Portugal has offered to help Mozambique fight the Islamist insurgency threatening the resource-rich north of the country, particularly with military training, the Portuguese defence minister said Saturday.

Jihadists have stepped up attacks aimed at carving out a caliphate in Cabo Delgado province, where 2,400 people have been reported killed and a million displaced over the last three years.

“I am convinced that we will be able to put in place from the beginning of 2021 a cooperation that will allow Mozambique to fully exercise its sovereignty over its entire national territory,” Joao Gomes Cravinho told TSF radio after a visit to Mozambique, a former Portuguese colony.

“The dialogue with the Mozambican authorities has been very positive, very practical. We talked about how we can work together,” he added.

Assistance would include training and logistical support “so that Mozambicans are able to do what is necessary to find peace in Cabo Delgado,” said the minister whose country will take over the rotating European Union presidency in January.

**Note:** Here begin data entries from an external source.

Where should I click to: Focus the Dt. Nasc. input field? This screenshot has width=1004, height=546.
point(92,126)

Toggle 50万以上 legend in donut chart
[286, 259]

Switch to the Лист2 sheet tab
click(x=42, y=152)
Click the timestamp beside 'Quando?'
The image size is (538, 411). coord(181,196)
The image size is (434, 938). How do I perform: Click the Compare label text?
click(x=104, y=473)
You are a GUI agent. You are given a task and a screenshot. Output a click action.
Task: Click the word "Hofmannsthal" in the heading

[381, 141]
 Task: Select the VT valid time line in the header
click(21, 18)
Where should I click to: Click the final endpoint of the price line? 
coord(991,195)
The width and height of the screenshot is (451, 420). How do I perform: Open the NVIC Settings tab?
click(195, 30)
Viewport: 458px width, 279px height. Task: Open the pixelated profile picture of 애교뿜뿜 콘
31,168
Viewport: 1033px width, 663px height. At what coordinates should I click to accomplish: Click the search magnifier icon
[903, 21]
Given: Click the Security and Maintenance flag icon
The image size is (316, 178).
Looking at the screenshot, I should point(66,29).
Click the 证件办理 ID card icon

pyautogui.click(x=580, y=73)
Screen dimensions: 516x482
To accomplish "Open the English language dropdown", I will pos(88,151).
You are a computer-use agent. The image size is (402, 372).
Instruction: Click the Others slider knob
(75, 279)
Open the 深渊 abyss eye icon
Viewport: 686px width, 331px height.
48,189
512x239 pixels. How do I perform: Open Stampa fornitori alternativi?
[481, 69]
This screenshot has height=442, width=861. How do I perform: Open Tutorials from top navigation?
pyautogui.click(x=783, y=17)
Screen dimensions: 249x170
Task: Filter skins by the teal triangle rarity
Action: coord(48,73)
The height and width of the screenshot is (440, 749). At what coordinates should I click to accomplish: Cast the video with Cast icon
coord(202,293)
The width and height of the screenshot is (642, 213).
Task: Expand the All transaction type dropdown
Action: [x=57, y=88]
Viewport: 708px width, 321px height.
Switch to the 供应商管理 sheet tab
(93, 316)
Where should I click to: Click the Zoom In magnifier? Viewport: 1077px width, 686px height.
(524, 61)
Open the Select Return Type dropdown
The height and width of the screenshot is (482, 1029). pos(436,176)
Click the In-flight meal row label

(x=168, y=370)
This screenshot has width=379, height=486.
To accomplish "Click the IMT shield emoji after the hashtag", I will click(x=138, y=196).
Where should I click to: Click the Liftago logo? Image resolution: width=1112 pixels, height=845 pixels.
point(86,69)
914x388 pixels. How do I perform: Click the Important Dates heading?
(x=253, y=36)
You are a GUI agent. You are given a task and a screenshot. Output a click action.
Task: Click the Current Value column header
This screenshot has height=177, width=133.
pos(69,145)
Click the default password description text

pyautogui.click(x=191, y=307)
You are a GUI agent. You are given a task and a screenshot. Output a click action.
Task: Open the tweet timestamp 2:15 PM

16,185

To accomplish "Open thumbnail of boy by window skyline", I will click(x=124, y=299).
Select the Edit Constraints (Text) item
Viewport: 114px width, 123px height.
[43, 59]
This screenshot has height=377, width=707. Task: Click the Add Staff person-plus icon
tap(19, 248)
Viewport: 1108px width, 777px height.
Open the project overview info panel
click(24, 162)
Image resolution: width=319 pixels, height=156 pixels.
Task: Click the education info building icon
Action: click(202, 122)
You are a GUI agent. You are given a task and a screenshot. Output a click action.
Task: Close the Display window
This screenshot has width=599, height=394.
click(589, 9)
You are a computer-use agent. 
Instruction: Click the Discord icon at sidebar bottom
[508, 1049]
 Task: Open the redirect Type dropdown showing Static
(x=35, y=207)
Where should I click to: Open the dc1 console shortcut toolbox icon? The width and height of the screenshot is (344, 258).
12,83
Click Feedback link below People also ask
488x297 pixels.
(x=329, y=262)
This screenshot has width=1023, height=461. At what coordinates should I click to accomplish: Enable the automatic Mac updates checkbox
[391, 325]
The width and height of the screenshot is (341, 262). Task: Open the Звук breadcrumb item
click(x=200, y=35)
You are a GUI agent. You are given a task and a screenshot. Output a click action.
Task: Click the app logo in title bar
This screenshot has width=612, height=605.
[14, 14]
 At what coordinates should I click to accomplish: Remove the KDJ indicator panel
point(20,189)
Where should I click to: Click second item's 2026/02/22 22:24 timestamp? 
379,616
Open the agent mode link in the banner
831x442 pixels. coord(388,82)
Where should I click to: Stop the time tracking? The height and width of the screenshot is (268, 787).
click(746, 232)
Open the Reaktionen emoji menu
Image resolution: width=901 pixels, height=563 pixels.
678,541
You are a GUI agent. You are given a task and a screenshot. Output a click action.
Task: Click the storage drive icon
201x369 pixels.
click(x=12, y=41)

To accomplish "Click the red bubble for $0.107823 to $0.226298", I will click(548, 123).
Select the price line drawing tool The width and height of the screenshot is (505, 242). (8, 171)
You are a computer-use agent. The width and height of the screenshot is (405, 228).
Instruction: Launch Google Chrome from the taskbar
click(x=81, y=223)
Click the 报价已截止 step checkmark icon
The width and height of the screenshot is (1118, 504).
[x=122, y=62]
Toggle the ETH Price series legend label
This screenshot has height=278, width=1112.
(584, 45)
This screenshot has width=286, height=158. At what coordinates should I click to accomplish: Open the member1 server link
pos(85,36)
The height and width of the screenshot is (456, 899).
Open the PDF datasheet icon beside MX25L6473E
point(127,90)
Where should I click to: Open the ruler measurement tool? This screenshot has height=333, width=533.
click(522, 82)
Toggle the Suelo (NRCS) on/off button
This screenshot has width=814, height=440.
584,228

The jihadists are now present in 10 of the province’s 17 districts, according to Mozambique military sources.

Details about the militants are sketchy. They call themselves Al-Shabab but have no known link to the group of that name operating in Somalia.

Last year, they pledged allegiance to the Islamic State group.

The conflict is taking place in a strategic region with huge reserves of liquefied natural gas.

The poor southern African country is banking on a giant gas project to boost its GDP when it emerges as one of the world’s leading natural gas exporters.